My youngest sister, Jenny, who played hostess to us in her
hometown, surprised us with an assortment of brightly coloured
T-shirts that she’d had made. The front read “U2”
in big block letters and underneath it the word “Cooks,”
a play on words as it is both a verb and our family name.
On the back was the word “ONE” and below it “sisters,
brothers.” We rented a 15 passenger van (“the
love van”) and made quite a scene on our way to and
from the concert. The phrase “can you feel the love?”
is now firmly ensconced in our family lexicon, used indiscriminately
and without restraint with each other and strangers on the
street. Afterwards people stopped and asked where we got the
shirts, they wanted to buy one. No can do, we told them. Special
shirts. Soon to be enshrined.
Each of us had our struggles actually getting there –
business hiccups, missed planes, financial forfeitures –
but we had made a commitment to each other and commitment
often demands one to re-examine what’s truly important.
In the aftermath of my own near death experience, inclusion
and kindness have stepped to the front of the line shoving
logic and pragmatism to the rear.
The last song in the set is One, an anthem of unity,
compassion and understanding. Each of us wears on our wrists
a white plastic bracelet imprinted with the word. From somewhere
to my right a hand reaches out and grabs me. I am pulled into
a small circle of six siblings, enveloped by arms that seem
to have no owners. We are one. I hear the lines distinctly,
“Love is a temple, love the higher power…One life
with each other, sisters, brothers; one life but we’re
not the same. We get to carry each other, carry each other.”
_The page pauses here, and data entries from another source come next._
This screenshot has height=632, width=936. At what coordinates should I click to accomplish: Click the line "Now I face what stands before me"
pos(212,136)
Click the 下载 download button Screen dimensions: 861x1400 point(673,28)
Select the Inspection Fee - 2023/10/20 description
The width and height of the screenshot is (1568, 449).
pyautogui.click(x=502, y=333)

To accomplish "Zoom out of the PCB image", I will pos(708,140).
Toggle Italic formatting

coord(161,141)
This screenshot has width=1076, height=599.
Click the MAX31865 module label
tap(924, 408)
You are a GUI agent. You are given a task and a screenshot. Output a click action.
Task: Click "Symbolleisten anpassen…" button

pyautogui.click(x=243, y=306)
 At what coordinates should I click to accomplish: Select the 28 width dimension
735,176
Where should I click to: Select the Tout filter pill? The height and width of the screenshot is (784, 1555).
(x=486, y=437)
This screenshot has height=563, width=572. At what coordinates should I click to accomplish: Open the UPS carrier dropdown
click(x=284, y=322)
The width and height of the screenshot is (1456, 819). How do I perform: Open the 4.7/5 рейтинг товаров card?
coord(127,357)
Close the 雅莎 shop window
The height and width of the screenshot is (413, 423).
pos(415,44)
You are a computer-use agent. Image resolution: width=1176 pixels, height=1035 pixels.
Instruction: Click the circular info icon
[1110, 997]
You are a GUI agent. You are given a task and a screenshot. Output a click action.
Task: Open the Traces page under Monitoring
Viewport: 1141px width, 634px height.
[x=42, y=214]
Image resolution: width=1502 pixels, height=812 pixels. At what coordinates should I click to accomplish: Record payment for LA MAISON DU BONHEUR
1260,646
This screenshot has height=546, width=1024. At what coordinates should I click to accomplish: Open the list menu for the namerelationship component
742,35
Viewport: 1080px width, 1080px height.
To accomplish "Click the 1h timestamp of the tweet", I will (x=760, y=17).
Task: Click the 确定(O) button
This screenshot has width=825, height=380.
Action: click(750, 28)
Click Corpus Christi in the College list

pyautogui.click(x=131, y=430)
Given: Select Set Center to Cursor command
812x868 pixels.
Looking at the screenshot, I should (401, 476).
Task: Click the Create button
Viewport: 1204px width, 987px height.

In that moment of connection the rest of the world and all
its demands fades far from feeling; there is no room for anything
other than the oneness, the wholeness, the love I am feeling.
I am transported to a plane I think we were intended to occupy
permanently. The song ends. The cheering soars. From behind
comes a tap on my shoulder. Turning I see a young woman half
my age with a look of something – envy? desire? admiration?
– in her eyes. “How do I get in your family?”
she asks me. Which one? I want to reply. The family before
you is a finite set. The family of man is open to all. I smile
and say the only thing that can be heard above the roar of
the crowd clamoring for an encore: “Love.”
The next day Jenny turned on the Oprah show convinced that
Bono, the band’s prophetic lead singer, would be the
guest that day. He wasn’t. Chris Rock was on talking
about his experience visiting the Katrina flood victims in
New Orleans. A film crew had captured Chris in conversation
with a seven year old girl, sitting on her father’s
lap smiling broadly. “Look at this” Chris said
on camera as he choked back tears, “she’s happy
just sitting with her dad.” Visibly moved, he shook
his head and choked out, “She’s got her daddy.
She’s smiling. Makes me think of my two little girls.
Reminds you of what’s really important. Family. If you’ve
got your family you’ve got everything. Everything.”
Bono himself couldn’t have put it any better.
I have often waxed lyrical on the notion that change begins
first in the individual and spreads outward. This is the basis
of the work we do corporately. When we stop communicating
with our families, when we make the day-to-day routines of
survival more important than the once-in-a-lifetime moments,
the everyday chances that arrive with or without planning
we forfeit the very thing for which we yearn – a sense
of connection. When we do it at the office as well, our world
begins to wither and our passion for life along with it.
It is somehow even more poignant to have been present with
my family of origin during the devastation of Katrina’s
(and now Rita’s) aftermath. As CNN continues to broadcast
pictures of New Orleans’ missing children I am reminded
of the most precious possession of all: the love we choose
to generate internally and express externally. It’s
a choice. It’s a commitment.
Returning to Toronto, I visit the grocery store and pick
up a few things. After paying for the items, the cashier hands
me back some change and the receipt. “Have a nice day,”
she says parrot-like. On automatic pilot I reply, “You,
too,” and then realize what I have said. Halting my
forward progress out the checkout lane I look directly into
her eyes and smile. “You, too,” I repeat. “U2.”